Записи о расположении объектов
※ ※ ※
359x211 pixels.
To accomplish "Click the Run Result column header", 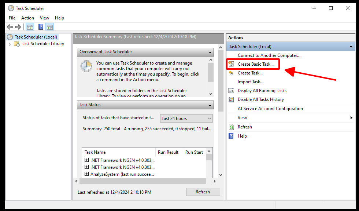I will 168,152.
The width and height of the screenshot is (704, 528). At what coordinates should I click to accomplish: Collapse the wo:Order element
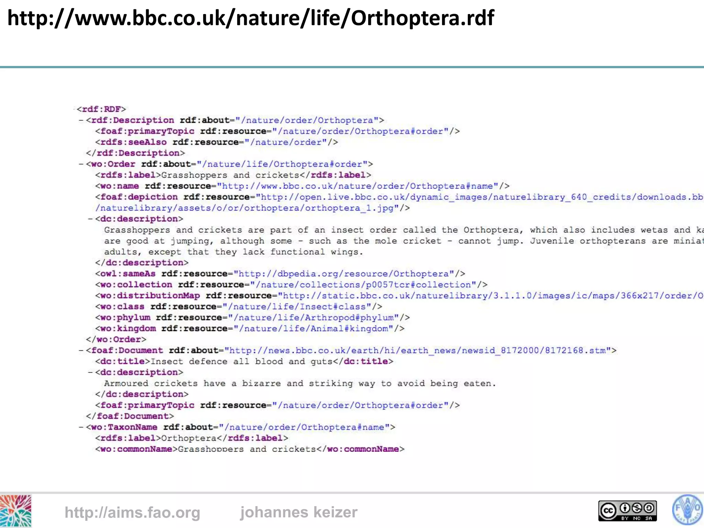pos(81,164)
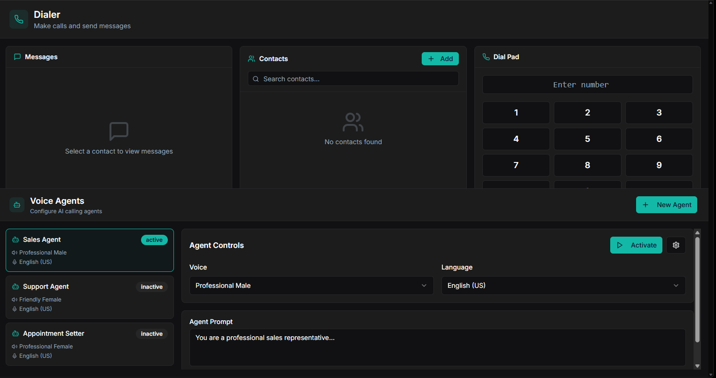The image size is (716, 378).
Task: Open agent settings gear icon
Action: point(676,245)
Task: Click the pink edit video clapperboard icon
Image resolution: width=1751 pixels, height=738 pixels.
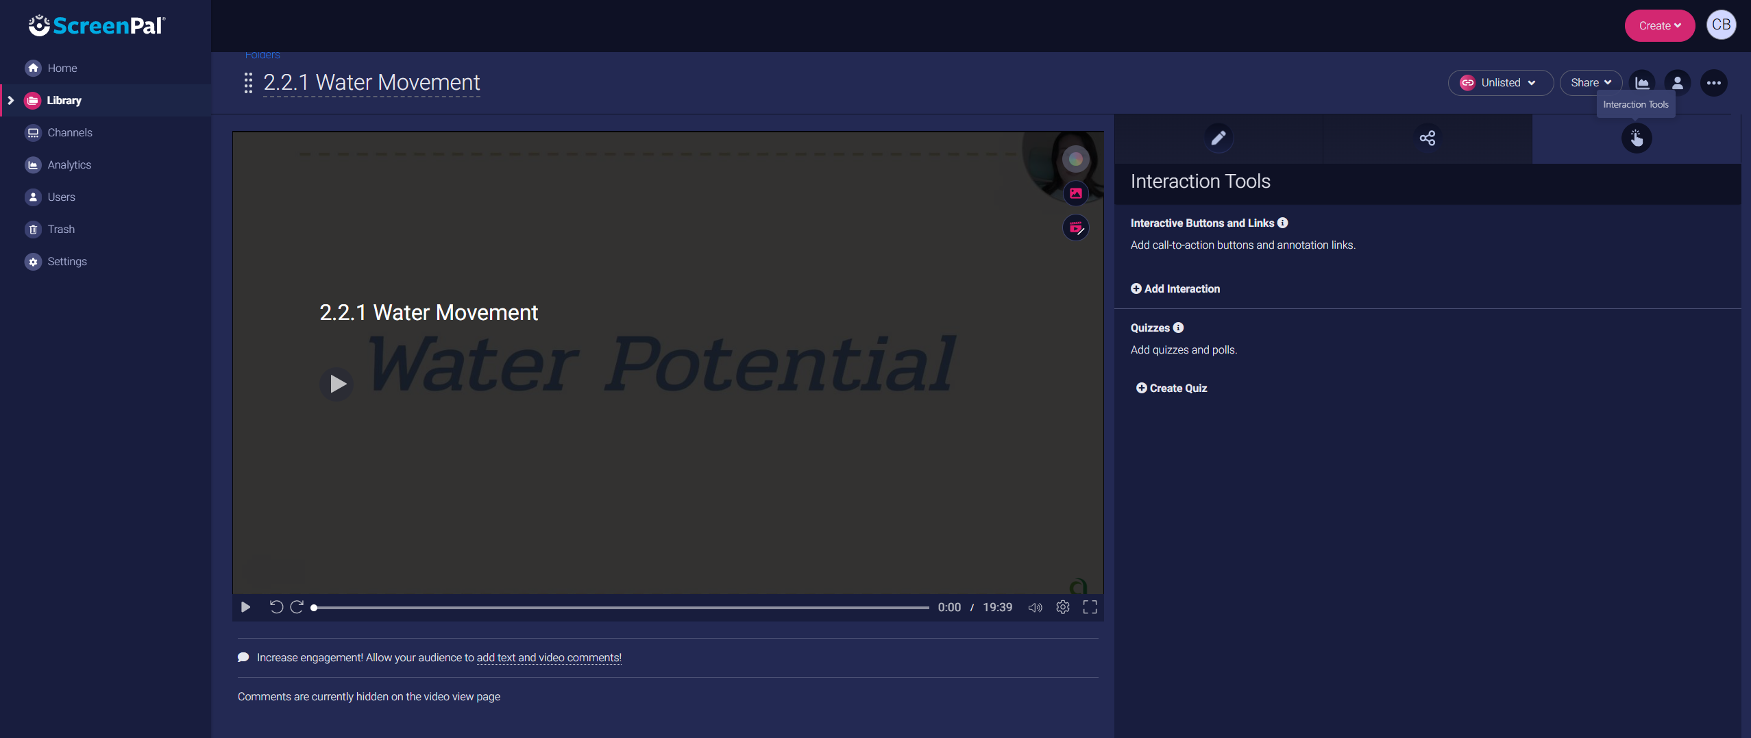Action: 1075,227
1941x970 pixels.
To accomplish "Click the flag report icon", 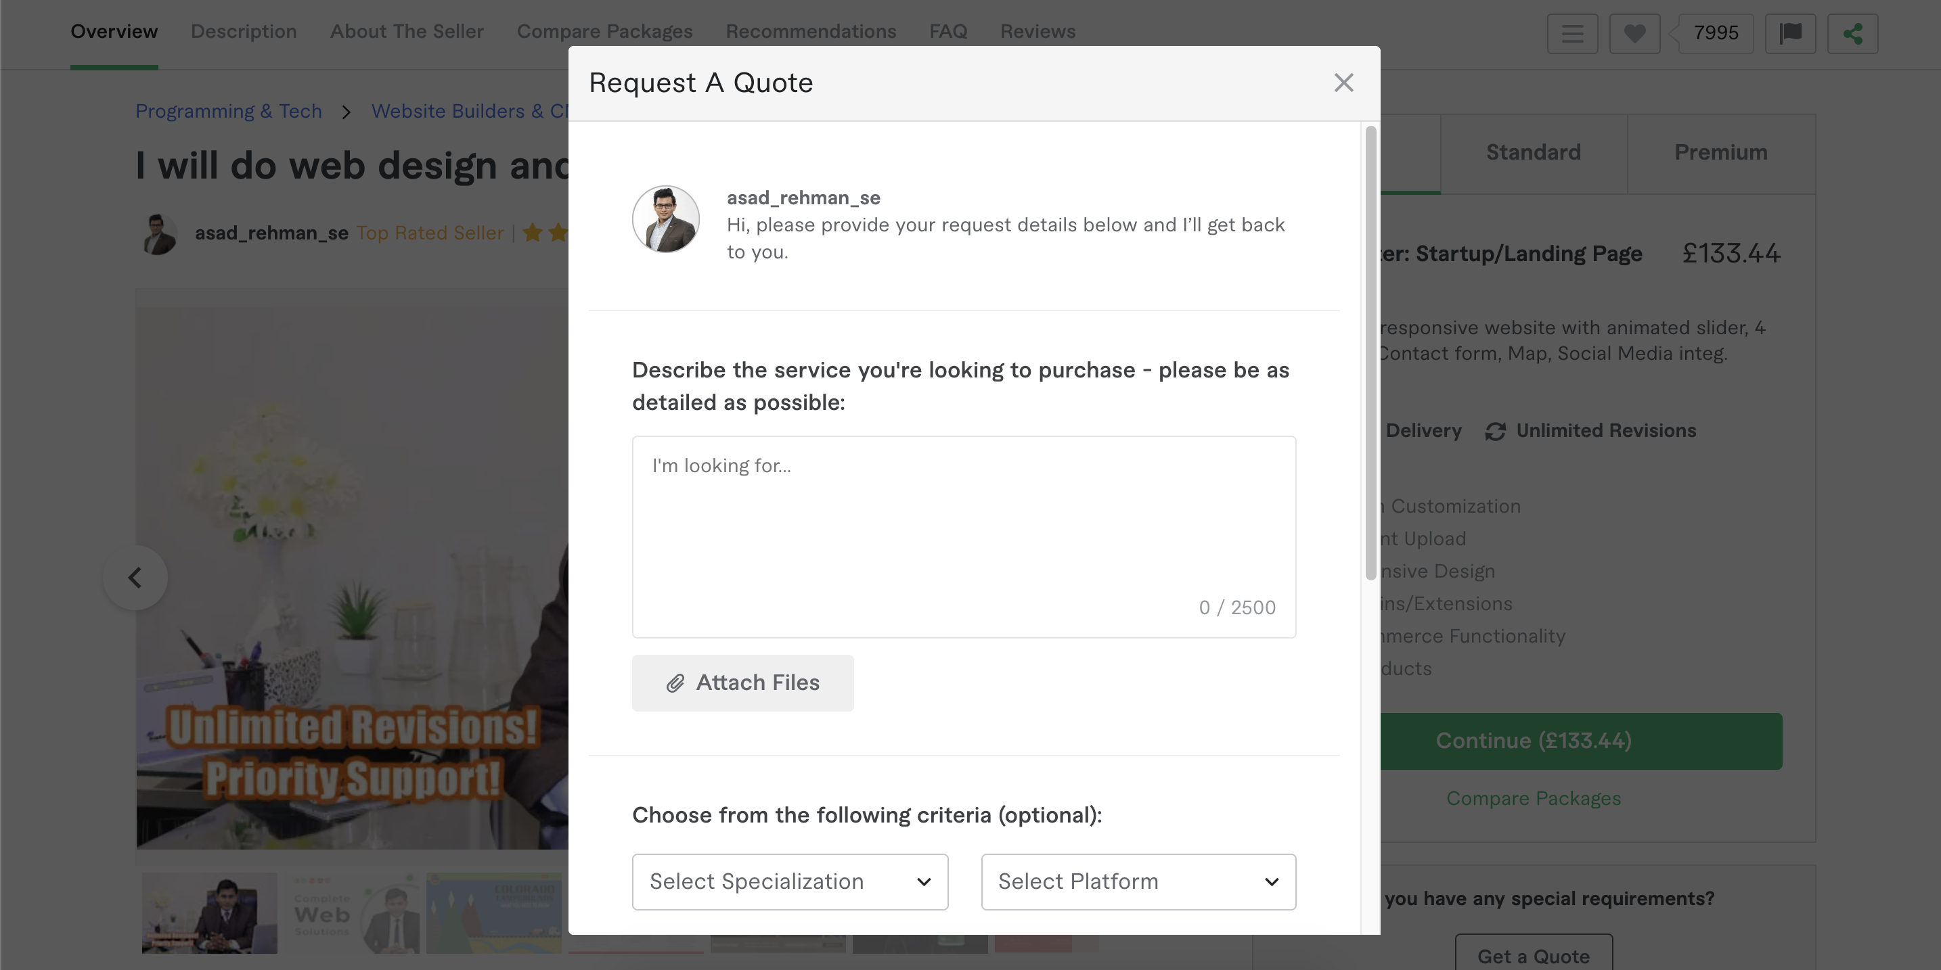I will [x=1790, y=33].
※ ※ ※
[Короткое упражнение] Пожалуйста, представьте строки перечня, начиная со строки с «The width and» и заканчивая строкой с «Action: point(676,245)» включительно, в виде нумерованного списка без пустых строк. Изображения в ответ не включайте.

[Решение]
1. The width and height of the screenshot is (704, 528). At what coordinates should I click to accomplish: Collapse the wo:Order element
2. pos(81,164)
3. The image size is (716, 378).
4. Task: Open agent settings gear icon
5. Action: point(676,245)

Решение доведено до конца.